基本的対処方針分科会の尾身茂会長は9月8日の会合のあと取材に応じ、感染者の療養期間を短縮する政府の方針について、おおむね了承したと述べました。

そのうえで、「社会経済を再開させたいというのは多くの人々の考えで、方針について了承はしたが、療養期間の短縮など一連の緩和には、それに伴うリスクがあるということを、しっかり一般の人たちに分かってもらうため、国が明確なメッセージを出さないといけないという意見が多くの委員からあった。一般の人たちには国が療養期間を短縮したからといって、期間を過ぎればすっかり安全だという風には思わず、感染させるリスクが残っているということを分かってもらって、ウイルスが排除されるまで高齢者との接触に注意するなど、慎重な行動をとってもらう必要がある」と述べました。

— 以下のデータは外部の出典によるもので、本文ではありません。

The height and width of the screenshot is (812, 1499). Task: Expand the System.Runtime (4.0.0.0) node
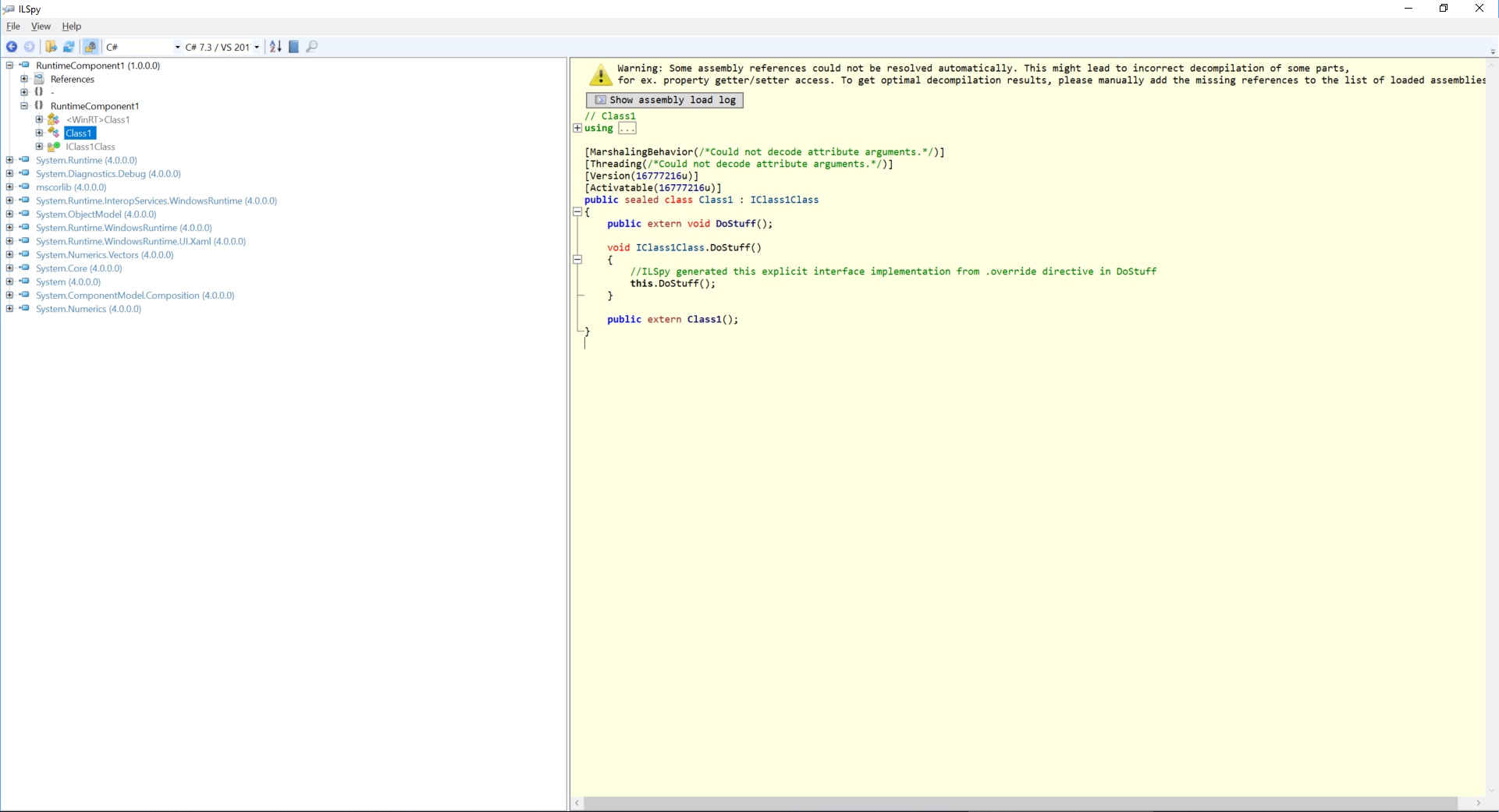(9, 160)
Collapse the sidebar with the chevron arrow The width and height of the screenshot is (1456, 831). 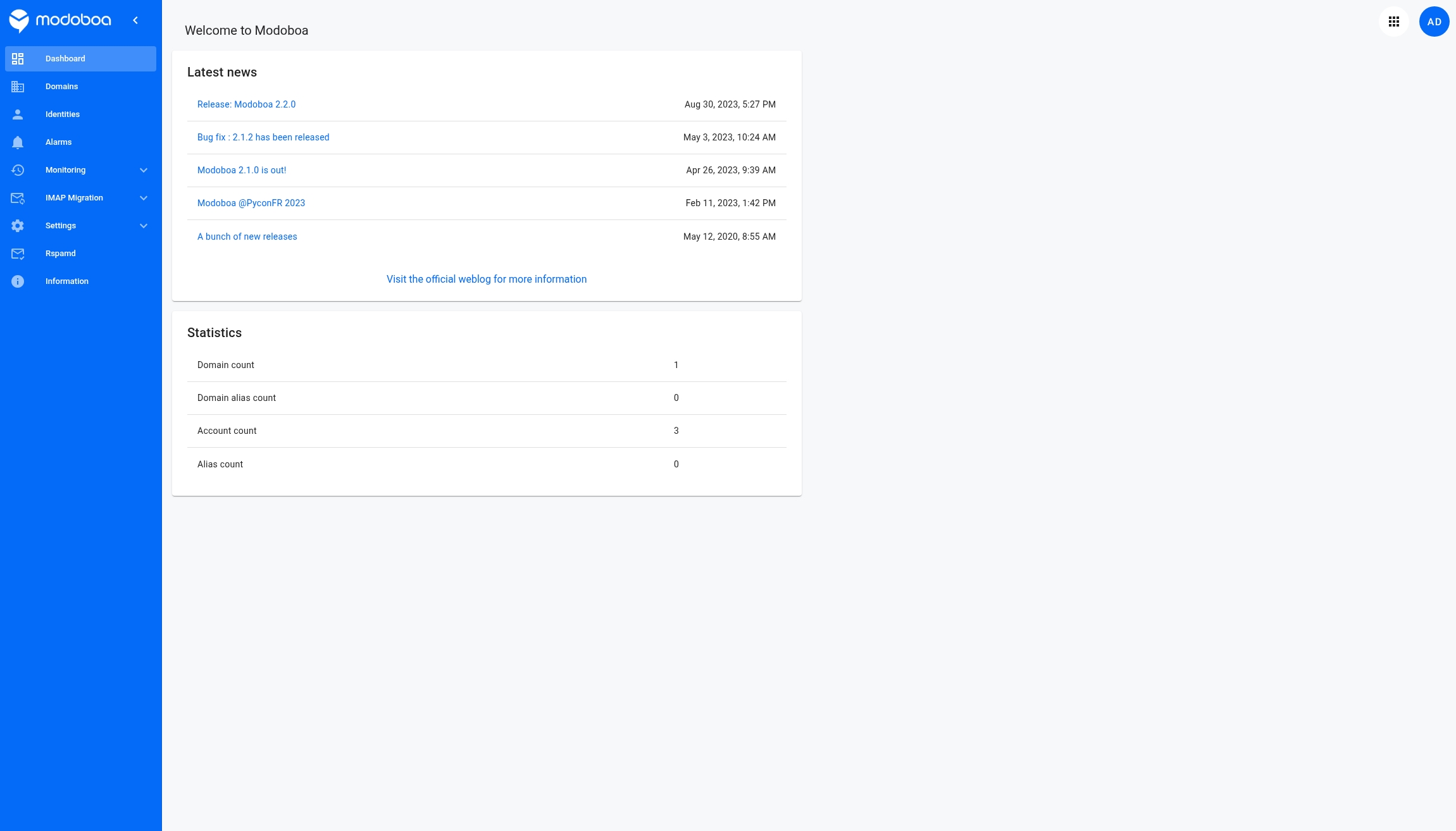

さらに、「これから冬の時期にかけてインフルエンザの流行も予想されている。コロナとの同時流行が起き、感染レベルがかなり高いものになるおそれがあるという想定が複数の委員から示された。感染が減少してきたこの時期に、第8波に備えてしっかりリスク評価を行い、分科会を開いて、とるべき対策について議論をする必要がある」と指摘しました。

また尾身会長は、政府が打ち出す一連の緩和策や対策を示す際に、専門家との間のコミュニケーションが希薄になっていたとしたうえで、「政府も政策を早く示す必要があることは理解するが、専門家からはもう少し議論してから政策を決めてほしいという意見があった。第8波に向けて厚生労働省の専門家会合でリスク評価を行い、そのうえで早期に分科会を開いて、とるべき対策を公に議論することを政府には求めたい」と述べました。